What is sad is that this should have to be explained at all. Frederic Bastiat understood this fallacy -- the parable of the broken window -- more than 150 years ago. The coercive power of government, when wielded in an effort to control the economy, is always ultimately destructive.
Keynesian talk of "multipliers" of federal spending are nonsense on stilts. No, change that -- nonsense chugging three Red Bulls and bouncing around frenetically on a pogo stick. It is a confusion of two separate phenomena:
- Case A: You are studying the economy of Tupelo, Mississippi. Sen. Trent Lott inserts a measure into a federal transportation bill to do $2,000,000 of improvements to a local roadway -- widen it, repave it, upgrade the traffic signals, etc. The total value of that project to the community is actually greater than $2 million. Better roads increase commerce and help attract business. The employers of the paving company spend their earnings in local stores. Et cetera. Thus, it might be said that there is a "multiplier effect" in terms of local economic impact of this road project.
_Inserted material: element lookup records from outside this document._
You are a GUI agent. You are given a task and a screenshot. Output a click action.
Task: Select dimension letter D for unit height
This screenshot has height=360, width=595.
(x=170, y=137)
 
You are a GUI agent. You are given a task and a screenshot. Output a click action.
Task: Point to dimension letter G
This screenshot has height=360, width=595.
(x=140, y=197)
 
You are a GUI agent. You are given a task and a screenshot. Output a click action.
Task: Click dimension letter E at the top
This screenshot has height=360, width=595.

- Case B: The Democrats who run Congress hate Trent Lott, so they reject his highway-improvement project for Tupelo. Thus, if the locals are really serious about the project, they'll have to come up with the money themselves. So the Tupelo City Council meets and passes a tax hike to raise the $2 million project. Does the same "multiplier effect" apply? No, because the "multiplier" mainly reflects secondary impacts of the addition of federal money to the local economy. If Tupelo builds the project by taxing its own citizenry, whatever gains are made by the improvement of the highway must be balanced against the $2 million taken out of local pockets by the tax hike.
Therefore, whatever the federal government does in terms of job creation at a national level through additional spending cannot really have a "multiplier effect" because one way or another, this spending is funded by taking money away from the taxpayer. For the federal project to truly "create" jobs, it must be argued that the spending by the government has greater value than if the money were left with the citizenry to spend, save or invest themselves.
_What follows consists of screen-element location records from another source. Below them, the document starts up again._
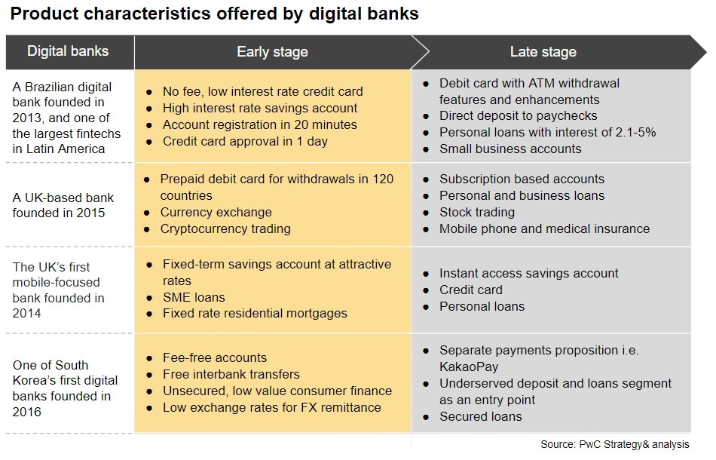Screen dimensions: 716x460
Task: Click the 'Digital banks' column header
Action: pos(68,51)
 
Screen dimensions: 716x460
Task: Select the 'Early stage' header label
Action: pos(272,51)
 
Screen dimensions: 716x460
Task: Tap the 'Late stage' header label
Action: pos(543,51)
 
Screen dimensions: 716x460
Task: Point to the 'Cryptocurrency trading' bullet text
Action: pos(225,228)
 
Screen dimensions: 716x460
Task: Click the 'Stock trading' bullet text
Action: pos(477,212)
You may believe in the magical "multiplier effect" of federal spending, but you cannot prove it, because the evidence points the other way: Private investment ultimately creates more jobs than does government spending. And the fact that the stimulus is funded by deficit spending only compounds the problem, because now you must subtract from the value of each dollar of spending some small amount for interest on the debt created by spending borrowed money. The more money government borrows, the less money is available for private loans or investments.
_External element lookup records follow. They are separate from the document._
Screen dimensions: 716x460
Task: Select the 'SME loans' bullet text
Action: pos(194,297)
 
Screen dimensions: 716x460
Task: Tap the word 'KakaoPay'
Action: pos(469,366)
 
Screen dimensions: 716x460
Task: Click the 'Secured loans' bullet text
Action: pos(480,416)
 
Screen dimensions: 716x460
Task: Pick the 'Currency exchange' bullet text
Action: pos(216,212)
The fact that the Democrats in Washington belief that spending $787 billion of borrowed money has some kind of magical job-creation impact only goes how utterly out of touch they are with economic reality. The Keynesian "pump-priming" theory, by which they attempt to justify this, simply does not pass the smell test. Eventually, that borrowed money must be paid back, but in the meantime, interest must be paid, and all the while, government borrowing has the effect of siphoning capital away from the private sector.
As I said, it shouldn't be necessary to explain this. My explanation may not be easy to understand, but if so, that's just a reflection of my shortcomings as a journalist. There is a fundamental economic reality that is really quite simple, once you get over the attitude that there is something magical about the economic power of the federal government.